# The data
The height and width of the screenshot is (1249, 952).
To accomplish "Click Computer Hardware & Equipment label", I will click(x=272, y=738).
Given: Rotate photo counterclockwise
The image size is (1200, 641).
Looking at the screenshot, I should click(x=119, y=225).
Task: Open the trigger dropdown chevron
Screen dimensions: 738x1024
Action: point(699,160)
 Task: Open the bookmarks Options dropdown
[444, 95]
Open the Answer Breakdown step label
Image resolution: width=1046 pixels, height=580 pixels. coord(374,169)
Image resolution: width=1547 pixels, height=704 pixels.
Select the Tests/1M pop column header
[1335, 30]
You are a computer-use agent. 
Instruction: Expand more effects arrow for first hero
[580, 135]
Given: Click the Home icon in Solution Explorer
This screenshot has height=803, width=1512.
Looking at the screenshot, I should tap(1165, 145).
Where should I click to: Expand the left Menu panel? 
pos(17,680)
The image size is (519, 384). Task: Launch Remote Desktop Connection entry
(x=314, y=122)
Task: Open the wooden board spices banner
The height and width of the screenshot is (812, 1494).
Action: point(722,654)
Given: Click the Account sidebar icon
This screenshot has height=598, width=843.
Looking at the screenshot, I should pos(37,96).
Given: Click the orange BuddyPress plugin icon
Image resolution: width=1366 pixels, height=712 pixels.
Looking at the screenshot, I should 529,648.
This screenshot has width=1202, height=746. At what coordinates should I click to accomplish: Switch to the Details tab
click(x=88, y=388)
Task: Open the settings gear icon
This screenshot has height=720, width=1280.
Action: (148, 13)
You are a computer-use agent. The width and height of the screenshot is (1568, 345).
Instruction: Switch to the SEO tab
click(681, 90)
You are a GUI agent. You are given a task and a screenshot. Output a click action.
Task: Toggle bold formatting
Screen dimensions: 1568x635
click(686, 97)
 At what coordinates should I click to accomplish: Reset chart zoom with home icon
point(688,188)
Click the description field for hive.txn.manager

# Task details
Return nothing but the lines from the start of the listing above through the line containing "Task: Toggle bold formatting", exactly as given.

# Response to the task
The height and width of the screenshot is (1249, 952).
To accomplish "Click Computer Hardware & Equipment label", I will click(x=272, y=738).
Given: Rotate photo counterclockwise
The image size is (1200, 641).
Looking at the screenshot, I should click(x=119, y=225).
Task: Open the trigger dropdown chevron
Screen dimensions: 738x1024
Action: point(699,160)
 Task: Open the bookmarks Options dropdown
[444, 95]
Open the Answer Breakdown step label
Image resolution: width=1046 pixels, height=580 pixels. coord(374,169)
Image resolution: width=1547 pixels, height=704 pixels.
Select the Tests/1M pop column header
[1335, 30]
You are a computer-use agent. 
Instruction: Expand more effects arrow for first hero
[580, 135]
Given: Click the Home icon in Solution Explorer
This screenshot has height=803, width=1512.
Looking at the screenshot, I should tap(1165, 145).
Where should I click to: Expand the left Menu panel? 
pos(17,680)
The image size is (519, 384). Task: Launch Remote Desktop Connection entry
(x=314, y=122)
Task: Open the wooden board spices banner
The height and width of the screenshot is (812, 1494).
Action: point(722,654)
Given: Click the Account sidebar icon
This screenshot has height=598, width=843.
Looking at the screenshot, I should pos(37,96).
Given: Click the orange BuddyPress plugin icon
Image resolution: width=1366 pixels, height=712 pixels.
Looking at the screenshot, I should 529,648.
This screenshot has width=1202, height=746. At what coordinates should I click to accomplish: Switch to the Details tab
click(x=88, y=388)
Task: Open the settings gear icon
This screenshot has height=720, width=1280.
Action: (148, 13)
You are a computer-use agent. The width and height of the screenshot is (1568, 345).
Instruction: Switch to the SEO tab
click(681, 90)
You are a GUI agent. You are given a task and a screenshot. Output a click action.
Task: Toggle bold formatting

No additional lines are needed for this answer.